Fala pessoal, beleza

Estou configurando no PFSENSE o Captive Portal,

Habilitei a configuração de Captive portal no painel do PFSENSE, e solicitei para qeu seja feita a autenticação através de usuario e senha local.

A pagina do portal do pfsense aparece normalmente, entro com o usuário e com a senha é feita a autenticação e após isto, não consigo acesso a internet.

Não consigo pingando um gateway da minha rede local antes de logar no captive portal, depois de logar eu consigo pingar o gateway normalmente.

Mas quando tento pingar algum site externo, exemplo uol.com.br ou terra.com.br, aparece esgotado o tempo limite do pedido.

Já revisei todas as configurações e procurei na net, mas até agora não tive uma luz do que possa ser.

Se desabilito o captive portal, consigo navegar na rede interna e na internet normalmente.

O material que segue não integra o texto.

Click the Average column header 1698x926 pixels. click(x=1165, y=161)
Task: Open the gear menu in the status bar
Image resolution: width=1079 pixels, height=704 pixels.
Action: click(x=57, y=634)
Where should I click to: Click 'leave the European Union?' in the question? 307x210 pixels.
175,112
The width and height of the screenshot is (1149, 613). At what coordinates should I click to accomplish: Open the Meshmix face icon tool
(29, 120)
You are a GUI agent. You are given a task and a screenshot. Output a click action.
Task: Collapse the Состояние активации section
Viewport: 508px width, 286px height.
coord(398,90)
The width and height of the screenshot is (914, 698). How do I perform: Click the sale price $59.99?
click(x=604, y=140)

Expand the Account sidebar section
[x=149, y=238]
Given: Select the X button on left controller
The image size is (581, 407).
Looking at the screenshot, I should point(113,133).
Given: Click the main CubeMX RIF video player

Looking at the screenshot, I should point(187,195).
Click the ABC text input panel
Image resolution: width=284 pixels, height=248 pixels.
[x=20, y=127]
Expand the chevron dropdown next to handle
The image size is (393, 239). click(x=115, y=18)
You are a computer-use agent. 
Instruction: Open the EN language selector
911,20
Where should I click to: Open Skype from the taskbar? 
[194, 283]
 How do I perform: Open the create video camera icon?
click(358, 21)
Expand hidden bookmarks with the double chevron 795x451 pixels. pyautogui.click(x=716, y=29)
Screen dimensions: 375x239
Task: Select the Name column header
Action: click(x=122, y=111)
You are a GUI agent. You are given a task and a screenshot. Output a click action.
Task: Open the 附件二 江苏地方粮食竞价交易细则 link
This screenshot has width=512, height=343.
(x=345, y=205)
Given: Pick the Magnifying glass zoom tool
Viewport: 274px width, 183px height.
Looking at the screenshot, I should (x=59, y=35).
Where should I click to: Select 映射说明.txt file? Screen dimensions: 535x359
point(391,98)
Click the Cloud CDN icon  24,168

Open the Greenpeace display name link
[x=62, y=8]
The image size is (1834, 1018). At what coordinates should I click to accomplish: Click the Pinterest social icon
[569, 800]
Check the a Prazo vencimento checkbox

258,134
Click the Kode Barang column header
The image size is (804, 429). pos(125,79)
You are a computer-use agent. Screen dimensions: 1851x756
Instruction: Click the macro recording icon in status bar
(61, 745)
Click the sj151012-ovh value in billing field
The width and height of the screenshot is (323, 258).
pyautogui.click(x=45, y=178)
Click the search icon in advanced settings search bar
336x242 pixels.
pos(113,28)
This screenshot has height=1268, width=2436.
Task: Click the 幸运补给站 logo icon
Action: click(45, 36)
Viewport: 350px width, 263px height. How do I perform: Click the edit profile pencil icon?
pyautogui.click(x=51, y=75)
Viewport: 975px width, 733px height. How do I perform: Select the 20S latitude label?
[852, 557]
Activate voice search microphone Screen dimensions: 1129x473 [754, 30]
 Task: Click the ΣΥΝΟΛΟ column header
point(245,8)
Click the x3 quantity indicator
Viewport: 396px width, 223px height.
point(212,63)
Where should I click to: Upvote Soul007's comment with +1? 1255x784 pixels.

Se alguem poder dar uma luz, fico agradecido.

[]'s

----------


## int21

se vc pinga o gateway depois de logado esta certinho, agora olhe se vc pinga um servidor fora da rede, tipo 8.8.8.8, caso positivo, tente agora pingar o Terra - Notcias, vdeos, esportes, economia, diverso, msica, moda, fotolog, blog, chat, se este não pingar, bingo!! Reveja suas configuraçãoes de DNS.

----------


## elsamuray

eu instalei o m0n0wall, que é o projeto base do pfsense, me matei pra descobrir a solução deste problema, o negocio é simples:
la onde se configura o DNS vc coloca os DNS que vc quiser (isso no pfsense) no servidor DHCP vc configura tudo normal deixando o gatway e dns sendo o endereço do servidor pfsense, caso vc utilize ip fixo é so colocar o gatway e DNS sendo o mesmo endereo tipo:
pfsense = 10.1.1.1
dns=10.1.1.1
gatway= 10.1.1.1

descobri depois que isso acontece pq quando se ativa o captive portal o pfsense trabalha como servidor DNS meio que exclusivo da rede, meio que pra filtrar o trafego, faz o teste de desativar o captive portal pro ce ver, tu vai por qualker dns no pc do cliente e vai funfar, é so ativar o captive portal que da nisso.... o servidor que citei que ta com o m0n0wall ta até hoje funcinando há uns 4 anos +o- com cerca de 30 usuarios todos no captive portal so que autenticando automaticamente com o MAC, apenas 2 por usuario e senha, o controle de banda eu faço pelo sistema mesmo e uso ip fixo, ficou bom para o que eu queria na epoca, ano passado instalei o PFsense numa faculdade aki pra controlar os alunos, dae coloquei o captive portal controlando a banda tbm e com usuario e senha individuais, ficou otimo....

----------